Anatomy of a Shoot – The Grab
Sometimes…your best shot of the day is just a grab.
Ocotillo California
I hadn’t even pressed the shutter once on my trip and I was already pissed off. I was 100 miles from home and I left my wallet home. No money, No Credit Cards, No Drivers License. Luckily they didn’t ask for ID at the Border Patrol Check Point ( No I wasn’t crossing any border, we have Border Patrol Checkpoint within the state) It wouldn’t have been fun sitting around while they checked my status.
Piss off point two. I was told there was some great germination of desert wildflowers out at Fossil Canyon ( Shell Canyon) in an area of the desert I don’t normally go to. So I thought I should check it out for the coming weeks when the deserts (hopefully) come alive with beautiful wildflowers to bring a different andcolorful look to the often mono-toned desert landscape. So I drive 100 miles…and there is nothing, nada, zip, zero. I have no clue what they were talking about in a web piece I had read. It was as barren as I have seen.
So, I parked and ate lunch anyway and then decided to check out Shell Canyon since I have never hiked there before. It didn’t look promising but I was there and nothing much else to do. Maybe there was some hidden gem up the trail. So after lunch I just grabbed my 5D and a 17-40 L Lens and nothing else for a quick walk into the canyon. Hopefully there would be something interesting. There wasn’t. It was pretty run of the mill as far as desert canyons go. Pretty drab. NO plant life really to speak of. Not even any really interesting formations to shoot. So after about 1/4 mile I turn around and head out.
Pretty dejected on the way out, as I near the mouth of the canyon I see this light on a single rock. It looks pretty cool but I don’t think much of it. But I stop and handheld, I fire off a 3 exposure +-2 set and I continue on my merry way.
I spent the rest of the day in Agua Caliente, a part of the Anza-Borrego desert that isn’t visited by many but there are some nice areas of fish hook cactus, teddy bear chollas and agaves. It’s early in the season so nothing spectacular for color but there was some beautiful light just before mountain sunset (Remember when shooting in a canyon or area surrounded by mountains that the sun will set behind those mountains about an hour or more before actual sunset) and I also was able to get a couple shots of coyote and jack rabbit which was nice.

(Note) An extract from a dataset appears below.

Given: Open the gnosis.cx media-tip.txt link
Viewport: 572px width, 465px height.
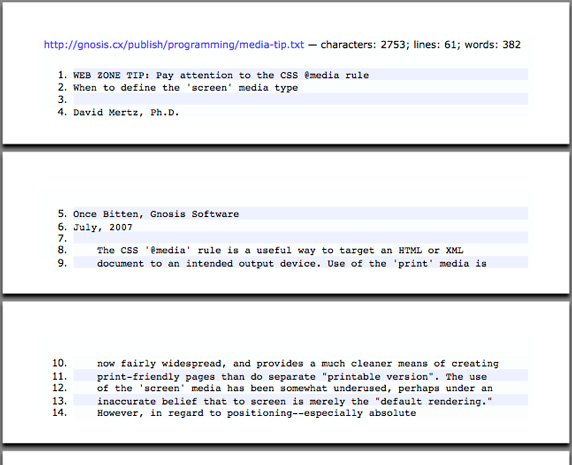Looking at the screenshot, I should [174, 45].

I’m usually not able to get as close as I did to them.
The day ended on a good note because for me, any day in the desert is a great day. This one was no different. The end of the day is always beautiful there. Even if there is nothing to shoot.

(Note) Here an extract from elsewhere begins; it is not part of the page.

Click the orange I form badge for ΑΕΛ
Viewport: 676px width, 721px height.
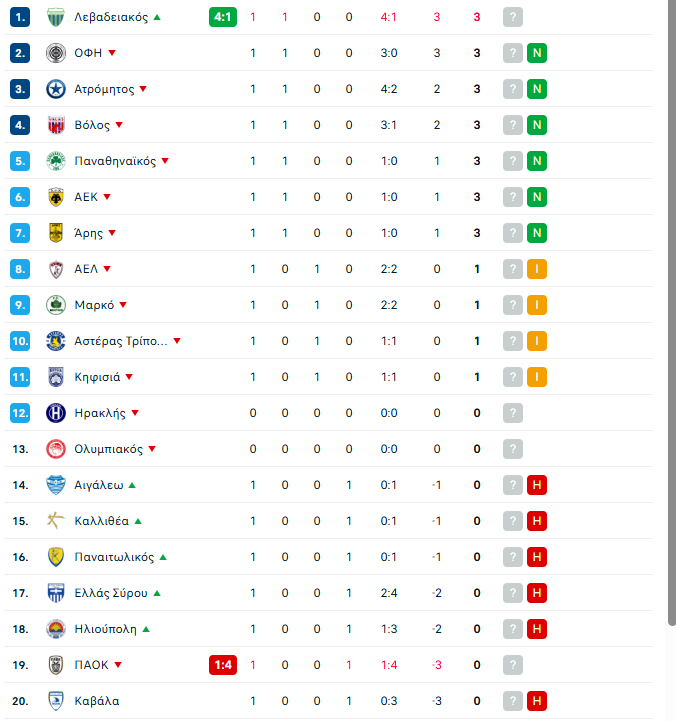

I got home and after dinner began to do my sort of the days shoot. I didn’t shoot much HDR because there wasn’t a need to. The light the rest of the day was quite beautiful but not super high in DR. So I processed a bunch of Black and White shots of cactus and the like. I got a few nice shots but nothing earth shattering. At the end I went back and processed that 3 shot I did at the mouth of the canyon.
I processed in Photomatix and the color image was nice but thenI took into Photoshop and I processed it using my convert to grayscale action I made…and there it was… that was the IT in it. There was the light you look for and it was at a point in the day where light is usually it’s worst – Midday. It was just a quick grab when there was nothing else to shoot. But that was the shot of the day. The one that makes everything worth the effort. Light – Found
Be Ready, you never know what you will find
PT
One Comment
Thanks Peter. I think that many photographers get locked into the concept of that Golden Hour light and as such often miss great photographic opportunities that exist (sometimes only exist) during those midday times that we often avoid. I’m no exception!